- Born: 2 September 1928 (age 97)
- Died: January 24, 2012
- Allegiance: France
- Branch: French Army
- Service years: 1951–1991
- Rank: Général d'armée
- Commands: 13th Demi-Brigade of Foreign Legion 13^{e} DBLE (1974) Foreign Legion Groupment (1980) 31st Brigade (1980–1982) Indian Ocean French Area Forces (1983) Force d'Action Rapide FAR (1986)
- Conflicts: Indochina War Algerian War

= Paul Lardry =

Paul Lardry (1928–2012) was a général d'armée of the French Army who served almost an entire career and Commandant of the Foreign Legion.

== Military career==

After completing a course at a private military institution, he entered Saint-Cyr promotion « général Aubert Frère » (1948–1950) (général Frère). He accordingly commenced his career at the 27th Alpine Chasseur Battalion (27^{e} bataillon de chasseurs alpins). In 1951, he joined the Foreign Legion. He was assigned to the 13^{e} DBLE engaged in Indochina, a tour during which he was wounded. He received accordingly the Croix de guerre des théâtres d'opérations extérieures (2 palms and 2 stars), and upon his return, he was assigned to Morocco at the Corps of the 4th Foreign Infantry Regiment 4^{e} RE in 1955.

He served in Algeria, where he was cited three times with Cross for Military Valour.

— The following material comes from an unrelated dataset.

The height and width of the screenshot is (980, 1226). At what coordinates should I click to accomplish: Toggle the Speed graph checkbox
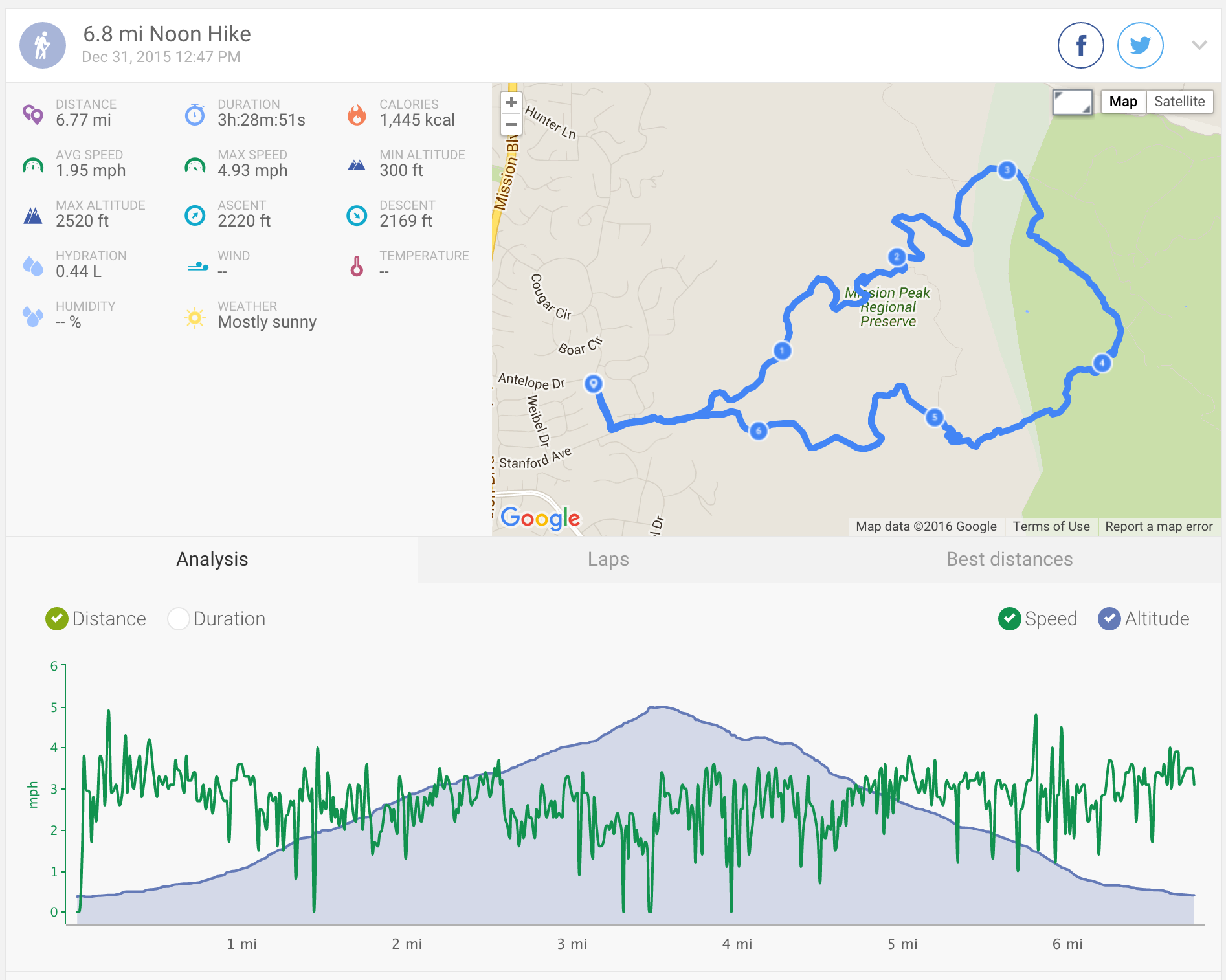(x=1009, y=619)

He commanded notably the 2nd Mounted Saharan Company of the Foreign Legion (2^{e} Compagnie Saharienne Portée de la Légion, 2^{e} CSPL).

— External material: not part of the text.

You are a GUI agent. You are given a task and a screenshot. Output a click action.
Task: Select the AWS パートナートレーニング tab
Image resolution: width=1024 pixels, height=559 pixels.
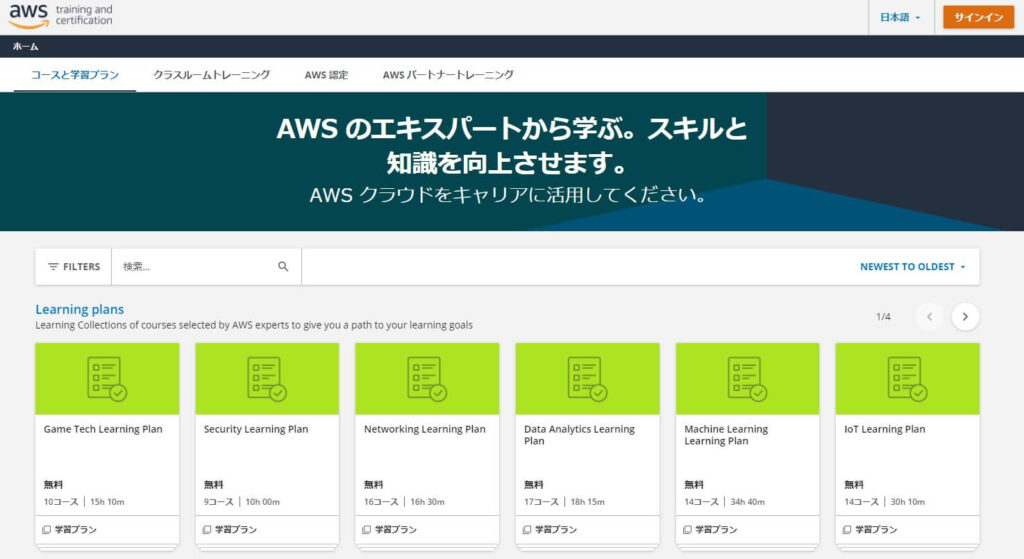point(448,75)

At the beginning of 1960, he was a captain in the 1st Foreign Regiment 1^{e} RE at Aubagne then followed a course at the Superior War School (École Supérieure de Guerre), and served thereafter as a lieutenant-colonel in the general staff headquarters (état-major) in Paris beginning of 1970.

In 1974, he received the command of the 13th Demi-Brigade of Foreign Legion 13^{e} DBLE, promoted to rank of colonel in 1975 and received the Légion d'honneur in 1976. He left the command of the 13^{e} DBLE in the summer of 1976. He commanded thereafter French elements in Tchad from February until September 1980.

He was nominated to the first action of officer generals, at the rank of Général de brigade in quality of a Commandant of the Foreign Legion Groupment (1980–1982) and 31st Brigade (1981–1982), a post which he occupied from 1980 to 1982.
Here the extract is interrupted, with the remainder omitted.